> _SHORT PROBLEM_
Repeat the stretch of data from the line containing "Task: Open the Roadmap page" through the line containing "The image size is (1434, 840).", word for word, with both of those lines included.

> _STORED ROWS_
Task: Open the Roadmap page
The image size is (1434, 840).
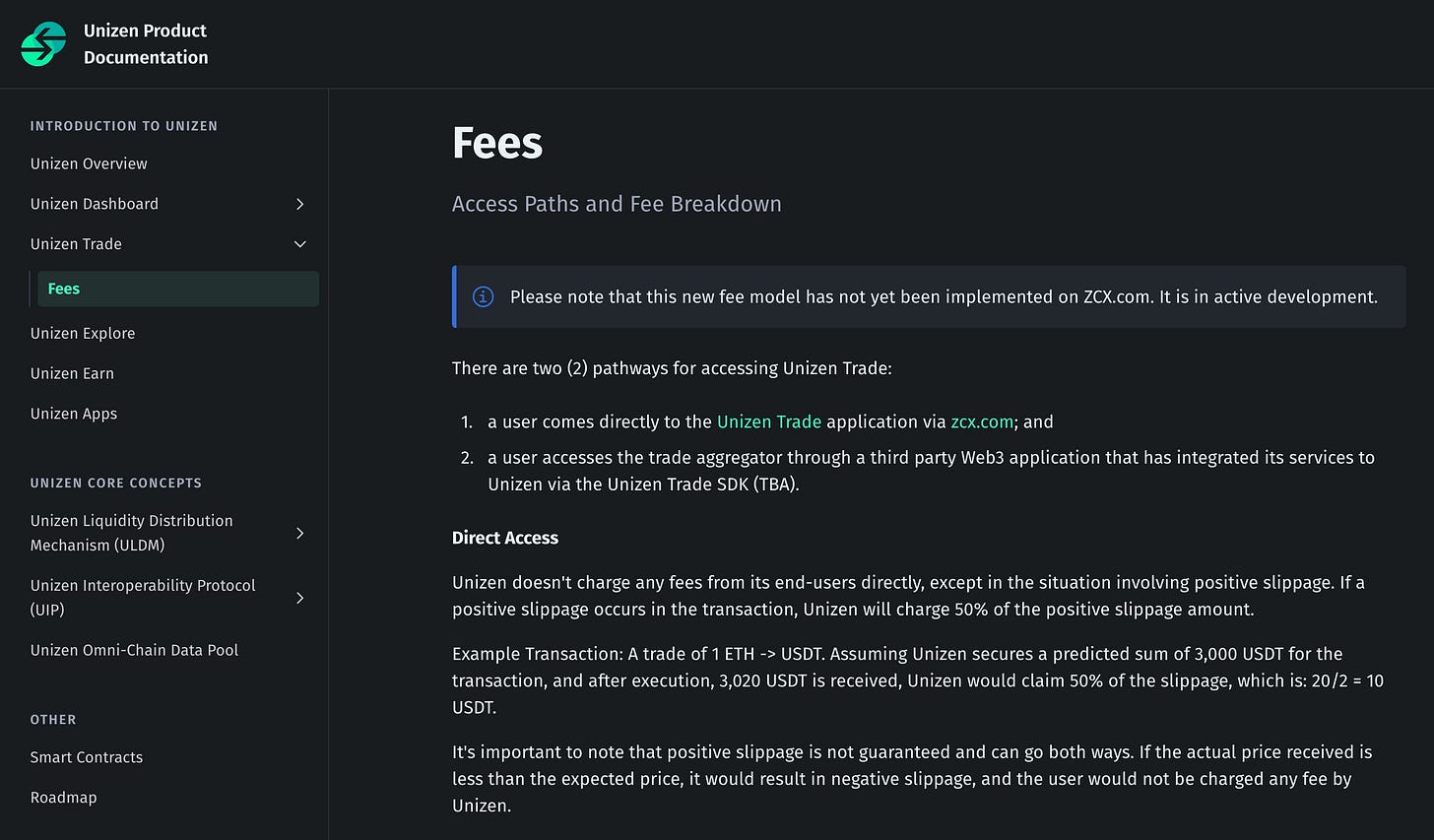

...

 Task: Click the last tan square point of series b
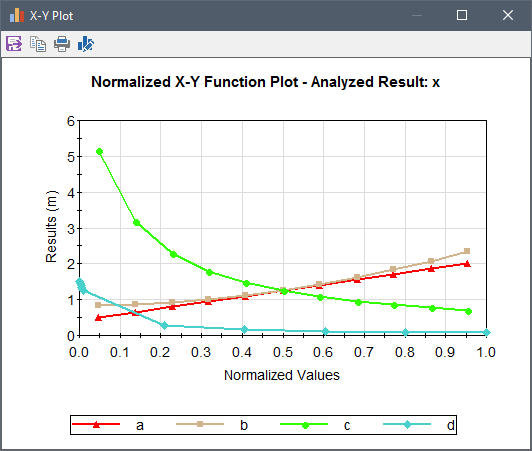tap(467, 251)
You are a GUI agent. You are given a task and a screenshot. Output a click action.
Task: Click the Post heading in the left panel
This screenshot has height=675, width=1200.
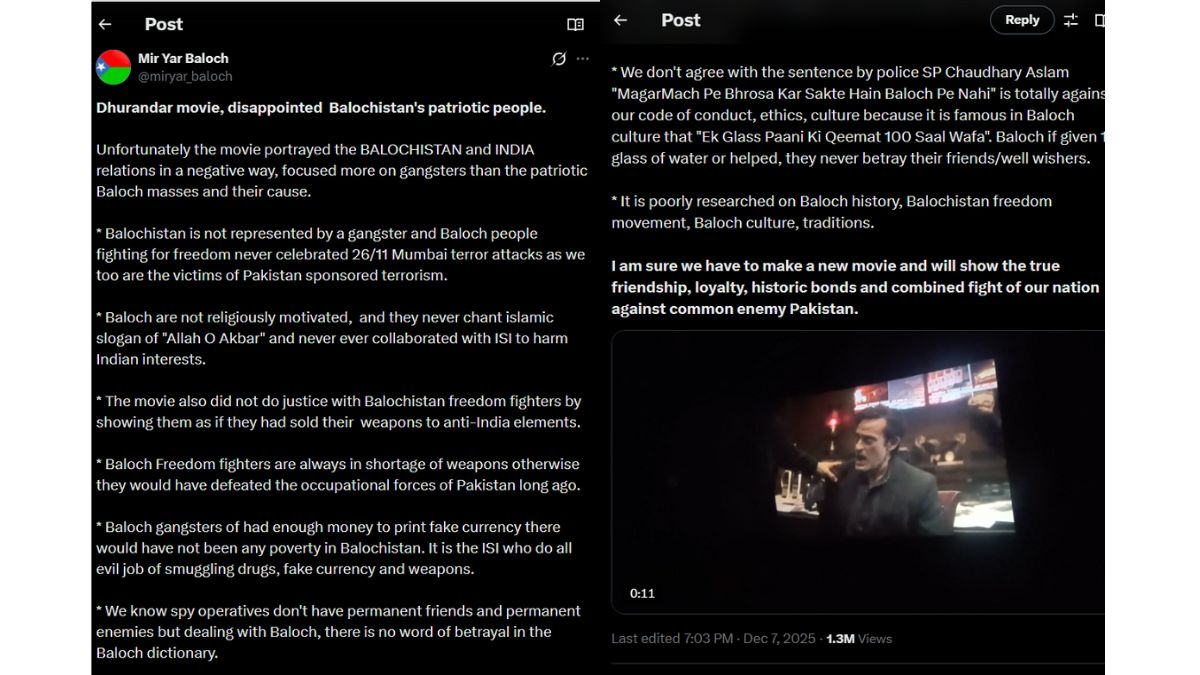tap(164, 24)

...

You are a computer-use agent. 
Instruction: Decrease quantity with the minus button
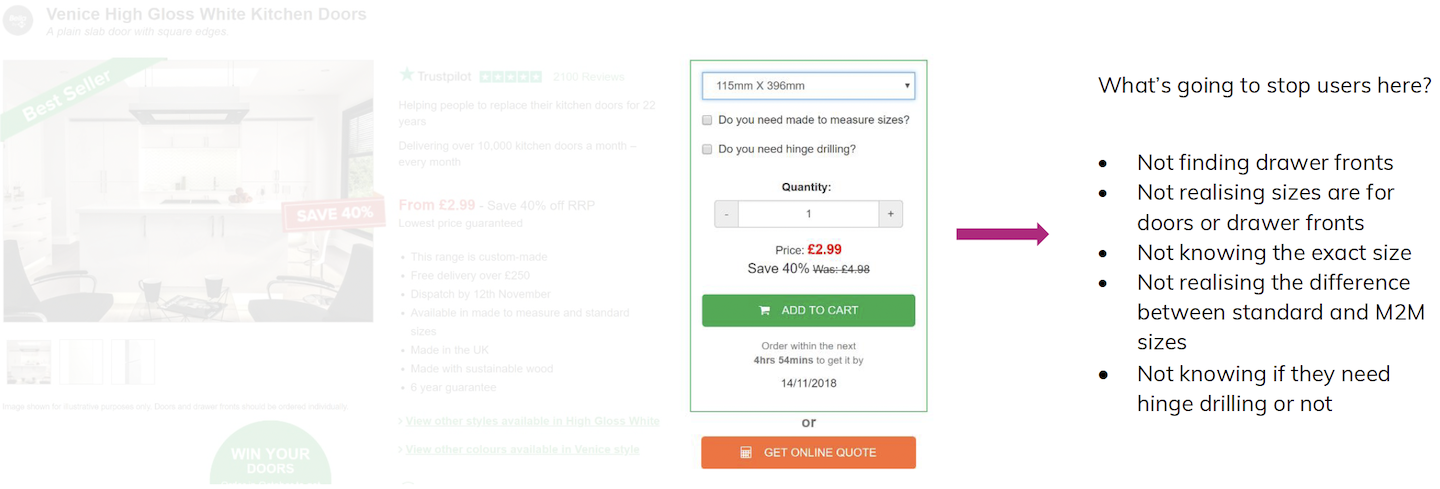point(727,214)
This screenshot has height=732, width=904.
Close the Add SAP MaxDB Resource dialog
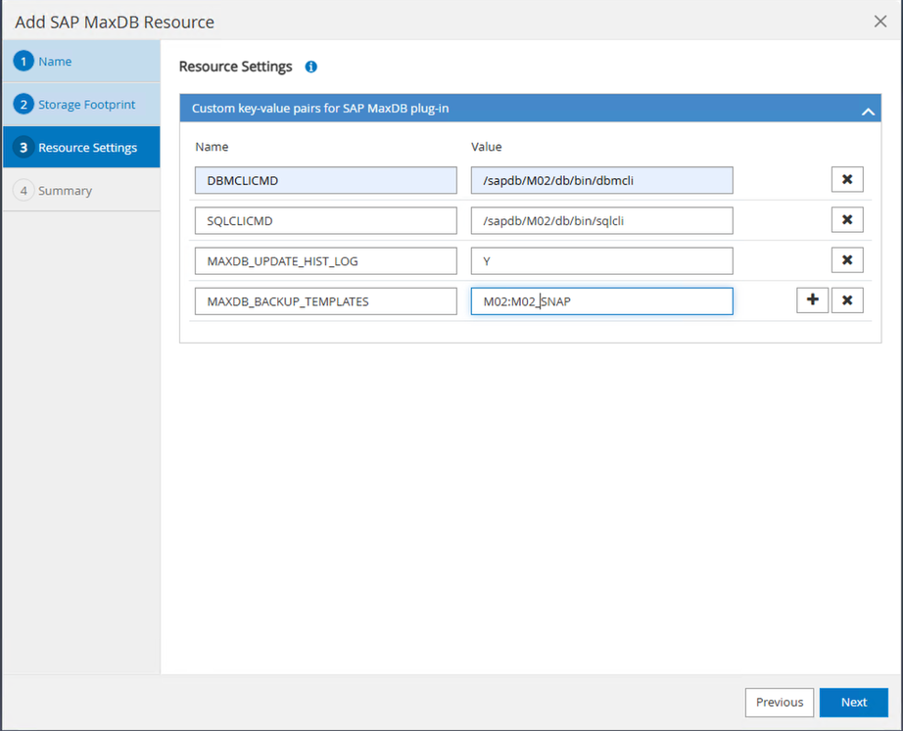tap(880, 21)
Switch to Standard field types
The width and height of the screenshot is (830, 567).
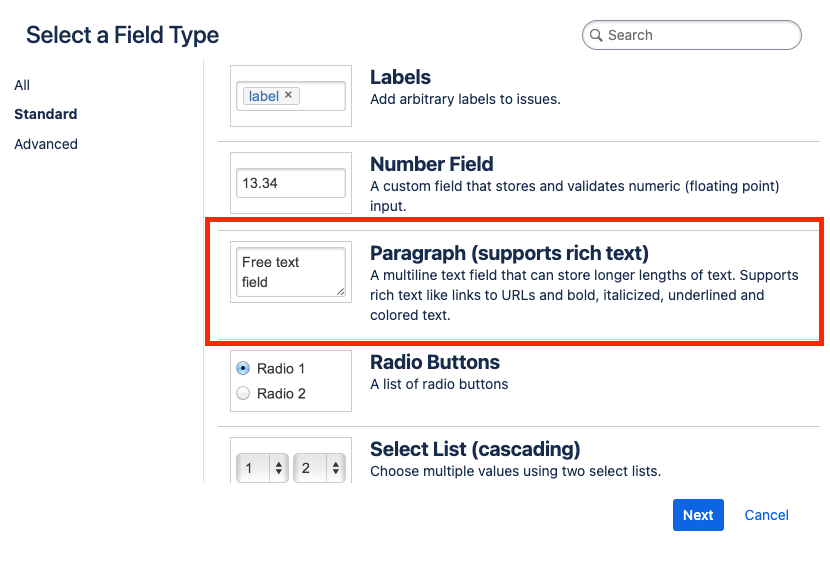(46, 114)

> _EXPECTED OUTPUT_
Task: Open the Roadmap page
The image size is (1434, 840).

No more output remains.